The Irish government has given its strongest indication yet that it may reopen its embassy to the Holy See.
Tanaiste Eamon Gilmore, Ireland’s foreign minister, said he is in favour of reopening the embassy but as a “two ambassadors, one building model”.
That would mean combining both embassies to Italy and the Holy See on the same compound, as already is the case with the embassies of the UK, Israel and the Netherlands. The United States’ government recently said it was planning on adopting a similar arrangement for its embassy to the Holy See.
The decision to close Ireland’s embassy to the Holy See in 2011 was met with strong opposition and was particularly unpopular among members of Fine Gael. It also led to a popular grassroots initiative called “Ireland Stand Up” which has campaigned to reinstate the embassy.

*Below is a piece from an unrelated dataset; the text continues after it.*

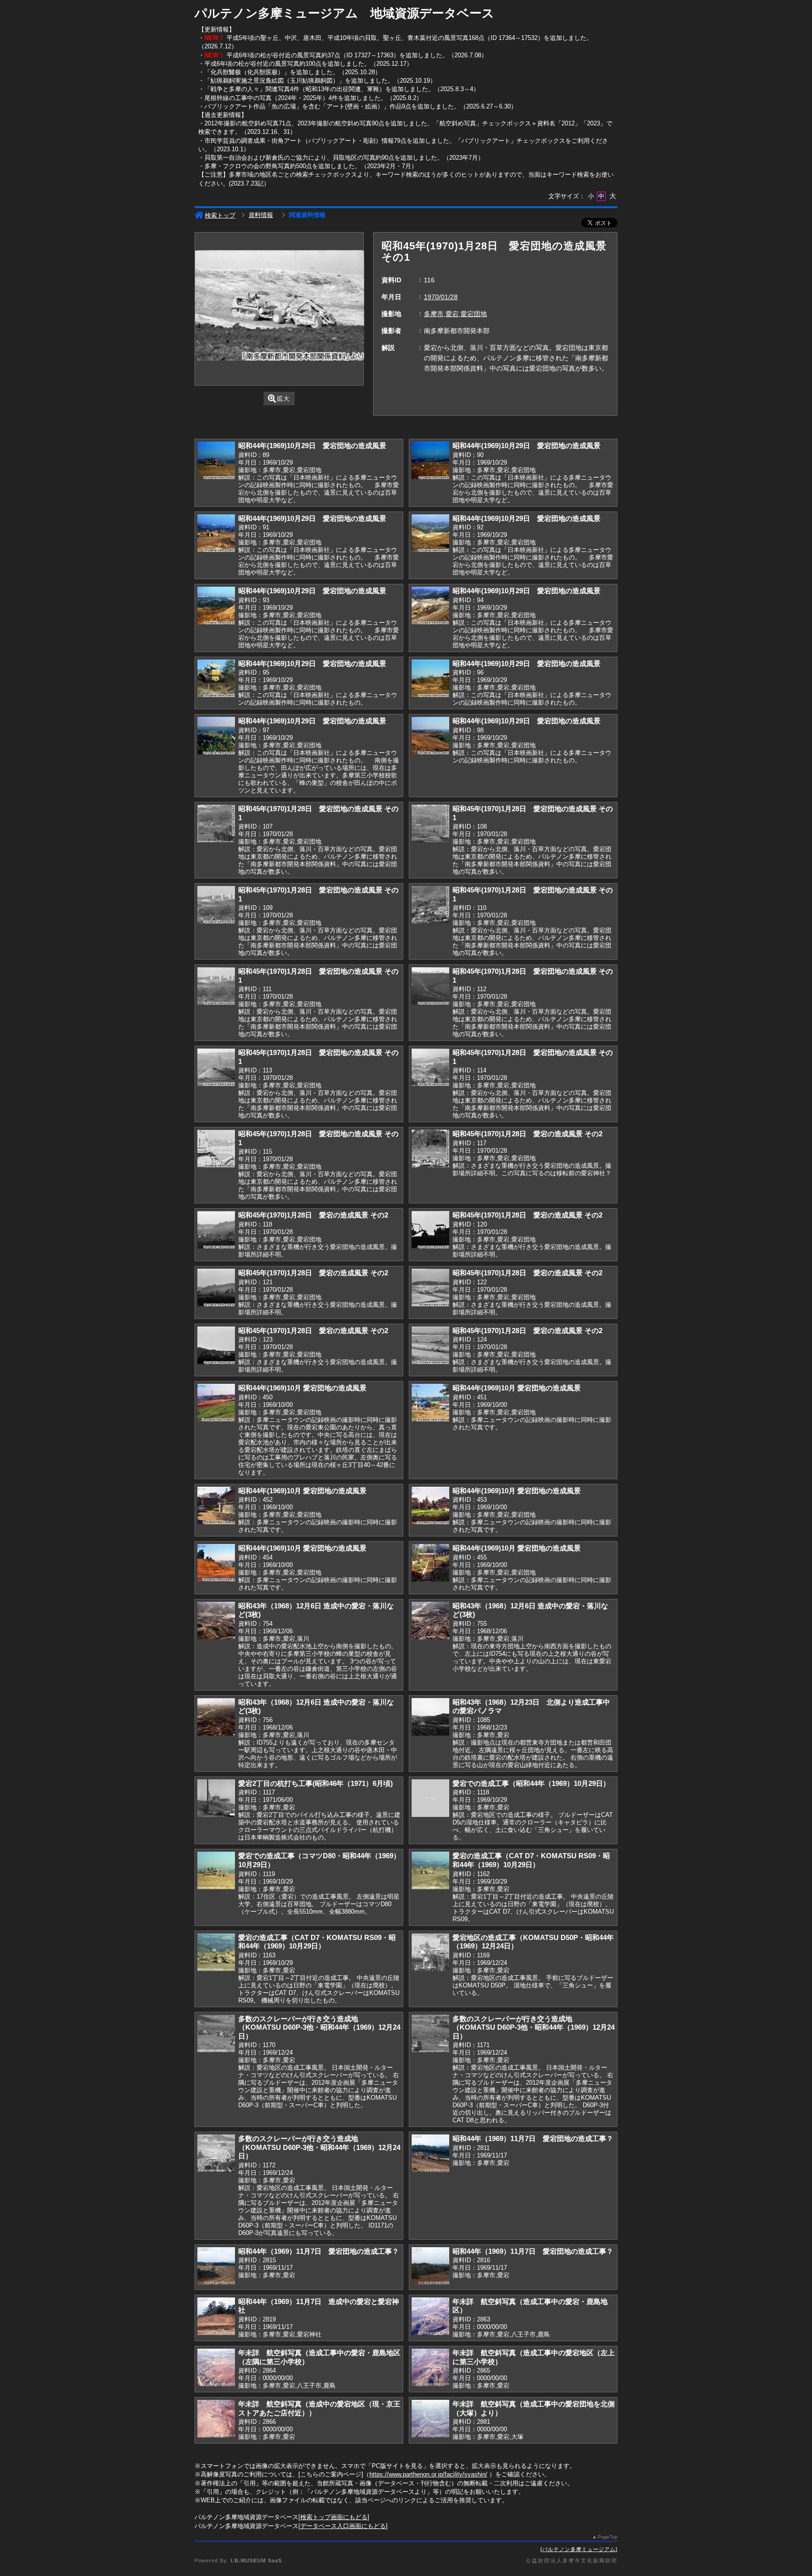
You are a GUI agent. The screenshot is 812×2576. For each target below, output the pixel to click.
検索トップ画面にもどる (333, 2517)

Many saw the closure as ideological and part of a wider secular agenda. Since the embassy closed, Ireland’s abortion laws have been relaxed and the government has called for a referendum on same-sex “marriage”.
Officials in the Department of Foreign Affairs are now expected to draw up a proposal which will see the embassy reopened, the Irish Independent reported Dec. 4th.
“If the Vatican is willing to accept the arrangement of two ambassadors, one building, we would look at it positively,” said a foreign ministry spokesman.
Fine Gael backbenchers are reportedly hopeful that a new embassy to the Vatican could be up and running in early 2014.